Kwaito Hit to Cost 5FM R10,000 Fine

Monica Laganparsad, Sunday Times (Johannesburg), April 19, 2009

[Editor’s Note: “Kweito” is a form of post-Apartheid black popular music. It has been called “the voice of the ghetto.” The first sentence of the song can be translated into English as follows: “Come here, kaffir, come here! Why didn’t you clean my car? Bugger!”]

One of South Africa’s major kwaito hits, Kaffir, released 14 years ago and recently replayed on 5FM, has cost the station a R10000 fine, imposed by the broadcast watchdog.

But the DJ at the centre of the fuss has blamed the outcry on “white guilt”.

The Broadcasting Complaints Commission of South Africa (BCCSA) ruled this week that Arthur Mafokate’s controversial 1995 protest song has “no place” in a country where “political correctness and sensitivity need to be practised”.

The song, considered a classic, starts with the words: Kom hier, kaffer, kom hier! Hoekom het jy nie my kar skoongemaak nie. .. Bliksem! The reaction follows: Baas, don’t call me a kaffir . . .

The song goes on to say: I don’t come from the devil, don’t call me a kaffir, you won’t like it if I call you baboon.

Although it was an instant hit in post-apartheid South Africa–it sold more than 150000 copies and became a club sensation–it was banned by several radio stations.

Last November 5FM’s DJ Fresh outraged several listeners when he played the song on his drive time show’s daily segment known as Cheese of the Day. The week’s theme was kwaito.

The SABC, owners of 5FM, said in its appeal that there had been no malicious intent in playing the song. The hit, it claimed, is said to “have set a precedent for the post-apartheid generations’ struggle combining dance music with the new phenomenon of freedom of expression”.

The BCCSA ruled last year that the song amounted to “grossly offensive language” broadcast at a time when children were likely to be part of the audience.

One of the BCCSA tribunal members, Tembeka Mdlulwa, believed the song could offer an educational opportunity for parents. She was, however, outvoted and the appeal was dismissed on Thursday.

Yesterday Mafokate, known as the former king of kwaito, said the song was still relevant.

“I don’t think it was a fair judgment. I wouldn’t encourage radio stations not to play the song and if push comes to shove I will pay the R10000 on their (5FM’s) behalf.”

The singer said the song had been used to re-launch 5FM when its name was changed.

DJ Fresh said he stood by his decision and would meet Mafokate’s payment “halfway”.

“‘The only people who actually complained about it, funnily enough, were white people, which suggests to me that it was more white guilt than anything else.”

He said the song had been on the SABC’s playlist for 14 years, but had previously been played mainly on black stations.
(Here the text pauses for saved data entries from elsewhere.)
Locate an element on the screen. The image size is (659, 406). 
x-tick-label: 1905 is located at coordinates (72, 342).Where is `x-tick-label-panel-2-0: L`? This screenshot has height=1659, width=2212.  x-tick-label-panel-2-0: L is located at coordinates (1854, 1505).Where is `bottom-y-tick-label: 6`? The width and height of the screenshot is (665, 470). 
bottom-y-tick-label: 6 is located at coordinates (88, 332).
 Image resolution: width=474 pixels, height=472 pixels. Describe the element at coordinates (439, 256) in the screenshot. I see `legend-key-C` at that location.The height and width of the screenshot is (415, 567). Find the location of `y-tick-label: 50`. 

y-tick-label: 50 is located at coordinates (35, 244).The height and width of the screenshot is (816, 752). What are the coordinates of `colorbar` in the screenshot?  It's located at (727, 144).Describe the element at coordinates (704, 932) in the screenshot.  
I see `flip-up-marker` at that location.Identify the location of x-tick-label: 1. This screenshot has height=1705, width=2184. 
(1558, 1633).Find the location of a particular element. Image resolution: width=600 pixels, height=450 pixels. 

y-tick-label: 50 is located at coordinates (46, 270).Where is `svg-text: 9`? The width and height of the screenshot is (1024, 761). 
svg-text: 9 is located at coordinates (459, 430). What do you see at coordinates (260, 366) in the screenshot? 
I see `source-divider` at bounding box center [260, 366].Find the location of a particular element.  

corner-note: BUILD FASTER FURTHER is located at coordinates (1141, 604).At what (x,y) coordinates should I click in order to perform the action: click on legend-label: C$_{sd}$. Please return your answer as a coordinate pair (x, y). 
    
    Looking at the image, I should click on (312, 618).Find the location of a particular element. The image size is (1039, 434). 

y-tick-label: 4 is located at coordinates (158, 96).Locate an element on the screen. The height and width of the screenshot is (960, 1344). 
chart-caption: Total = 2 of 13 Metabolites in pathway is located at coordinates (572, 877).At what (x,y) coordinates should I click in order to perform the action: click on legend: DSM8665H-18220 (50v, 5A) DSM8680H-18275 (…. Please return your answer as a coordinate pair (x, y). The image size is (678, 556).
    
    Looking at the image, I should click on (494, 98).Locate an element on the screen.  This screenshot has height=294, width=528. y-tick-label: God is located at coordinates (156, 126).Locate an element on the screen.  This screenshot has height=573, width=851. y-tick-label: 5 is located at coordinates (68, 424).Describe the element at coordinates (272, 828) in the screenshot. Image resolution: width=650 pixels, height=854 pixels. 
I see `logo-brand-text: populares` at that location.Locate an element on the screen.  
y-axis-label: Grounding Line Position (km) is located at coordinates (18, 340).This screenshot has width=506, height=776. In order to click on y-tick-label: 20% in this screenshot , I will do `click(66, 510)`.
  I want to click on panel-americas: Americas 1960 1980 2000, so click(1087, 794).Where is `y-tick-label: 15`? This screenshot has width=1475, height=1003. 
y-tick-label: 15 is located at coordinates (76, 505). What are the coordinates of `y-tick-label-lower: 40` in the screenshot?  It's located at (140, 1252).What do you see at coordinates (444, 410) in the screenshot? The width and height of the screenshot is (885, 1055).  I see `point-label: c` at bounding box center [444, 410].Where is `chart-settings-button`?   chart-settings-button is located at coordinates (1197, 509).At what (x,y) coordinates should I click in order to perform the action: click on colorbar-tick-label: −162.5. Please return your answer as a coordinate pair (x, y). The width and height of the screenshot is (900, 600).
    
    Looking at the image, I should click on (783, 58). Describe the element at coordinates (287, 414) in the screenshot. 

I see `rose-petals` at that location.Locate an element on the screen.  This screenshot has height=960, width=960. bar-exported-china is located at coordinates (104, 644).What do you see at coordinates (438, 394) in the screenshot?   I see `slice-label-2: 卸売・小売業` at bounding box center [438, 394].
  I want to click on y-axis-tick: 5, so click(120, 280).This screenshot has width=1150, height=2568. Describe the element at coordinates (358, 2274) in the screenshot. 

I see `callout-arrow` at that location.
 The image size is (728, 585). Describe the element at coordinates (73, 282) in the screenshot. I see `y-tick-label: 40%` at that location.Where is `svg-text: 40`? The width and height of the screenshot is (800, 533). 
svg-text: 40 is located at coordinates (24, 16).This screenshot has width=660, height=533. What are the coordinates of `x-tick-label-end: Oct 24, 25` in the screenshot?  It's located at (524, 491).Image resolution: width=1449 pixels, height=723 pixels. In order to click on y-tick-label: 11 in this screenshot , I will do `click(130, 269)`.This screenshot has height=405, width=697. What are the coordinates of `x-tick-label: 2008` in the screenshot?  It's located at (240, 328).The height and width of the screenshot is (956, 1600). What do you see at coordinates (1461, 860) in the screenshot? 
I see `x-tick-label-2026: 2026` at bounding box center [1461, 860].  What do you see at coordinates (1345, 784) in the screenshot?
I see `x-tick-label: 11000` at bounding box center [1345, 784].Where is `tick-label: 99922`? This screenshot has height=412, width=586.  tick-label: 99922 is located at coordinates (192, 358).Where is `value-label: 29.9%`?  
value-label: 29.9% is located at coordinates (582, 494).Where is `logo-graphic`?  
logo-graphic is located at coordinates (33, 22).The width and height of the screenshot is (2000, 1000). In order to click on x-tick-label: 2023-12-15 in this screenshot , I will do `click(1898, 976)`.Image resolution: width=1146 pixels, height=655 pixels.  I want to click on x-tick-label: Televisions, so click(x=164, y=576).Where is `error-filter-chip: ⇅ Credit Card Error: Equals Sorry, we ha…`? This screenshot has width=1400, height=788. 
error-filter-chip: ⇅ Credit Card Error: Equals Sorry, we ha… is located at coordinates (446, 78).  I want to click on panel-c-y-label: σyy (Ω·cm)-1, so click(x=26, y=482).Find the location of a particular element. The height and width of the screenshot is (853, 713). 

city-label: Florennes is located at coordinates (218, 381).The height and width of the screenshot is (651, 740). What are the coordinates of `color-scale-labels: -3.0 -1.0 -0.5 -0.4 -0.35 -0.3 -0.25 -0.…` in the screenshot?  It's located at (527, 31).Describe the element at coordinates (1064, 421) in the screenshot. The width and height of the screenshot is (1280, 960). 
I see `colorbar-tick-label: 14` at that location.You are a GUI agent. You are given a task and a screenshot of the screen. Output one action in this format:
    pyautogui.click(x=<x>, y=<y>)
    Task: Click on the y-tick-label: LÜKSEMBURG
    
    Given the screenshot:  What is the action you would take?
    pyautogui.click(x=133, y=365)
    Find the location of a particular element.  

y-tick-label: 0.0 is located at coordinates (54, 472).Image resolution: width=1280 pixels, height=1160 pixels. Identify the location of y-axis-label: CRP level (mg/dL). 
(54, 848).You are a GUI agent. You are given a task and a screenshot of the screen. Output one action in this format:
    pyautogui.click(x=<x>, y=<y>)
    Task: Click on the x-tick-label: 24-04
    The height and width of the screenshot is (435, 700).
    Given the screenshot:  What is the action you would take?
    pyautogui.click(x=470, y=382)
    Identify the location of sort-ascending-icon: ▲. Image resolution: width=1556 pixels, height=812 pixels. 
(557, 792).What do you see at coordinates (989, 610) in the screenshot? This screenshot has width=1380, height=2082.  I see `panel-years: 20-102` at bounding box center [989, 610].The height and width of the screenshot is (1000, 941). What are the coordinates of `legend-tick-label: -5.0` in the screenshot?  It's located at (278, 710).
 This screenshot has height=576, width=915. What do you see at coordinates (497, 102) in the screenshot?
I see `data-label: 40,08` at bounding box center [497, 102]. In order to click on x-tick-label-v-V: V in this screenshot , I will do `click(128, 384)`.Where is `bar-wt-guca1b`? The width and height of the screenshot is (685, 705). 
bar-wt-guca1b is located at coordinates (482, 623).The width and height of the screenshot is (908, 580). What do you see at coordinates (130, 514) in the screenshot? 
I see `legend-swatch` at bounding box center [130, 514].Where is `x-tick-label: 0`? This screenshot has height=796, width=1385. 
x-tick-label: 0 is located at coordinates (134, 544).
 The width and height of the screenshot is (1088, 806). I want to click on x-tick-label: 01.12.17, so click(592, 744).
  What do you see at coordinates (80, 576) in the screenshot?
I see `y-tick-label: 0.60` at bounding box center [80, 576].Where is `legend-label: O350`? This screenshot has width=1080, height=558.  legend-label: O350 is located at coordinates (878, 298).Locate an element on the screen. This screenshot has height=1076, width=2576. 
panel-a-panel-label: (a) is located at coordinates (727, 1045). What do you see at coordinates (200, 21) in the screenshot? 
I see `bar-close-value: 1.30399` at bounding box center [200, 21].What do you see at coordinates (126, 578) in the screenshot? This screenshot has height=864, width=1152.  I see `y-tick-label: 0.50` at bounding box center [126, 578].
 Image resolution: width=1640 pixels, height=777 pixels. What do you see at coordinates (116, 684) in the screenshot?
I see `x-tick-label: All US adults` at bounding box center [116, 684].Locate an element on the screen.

When he aired it, he said, many people had heard it for the first time and this may have caused the shock.

The BCCSA dismissed the appeal, saying negative stereotypes could lead to further divisions in society and evoke “deep-lying emotions reminiscent of apartheid”.

Chairman of the appeal tribunal Professor Kobus van Rooyen, said: “The word represents one of the elements of apartheid which degraded a whole nation of black people. The broadcast of the song flies in the face of the constitutional founding values of dignity and equality,” he said.

Complainant Russel Raubach said in a written statement to the BCCSA that the song was “inappropriate” and if a white DJ had played the song there would have been an outcry.

“It takes away the progress we have made in South Africa towards trying to eradicate racism and racist terminology, ” he wrote.

A second complainant, listed as C Coetzee, said “this type of rubbish” was demeaning to white South Africans.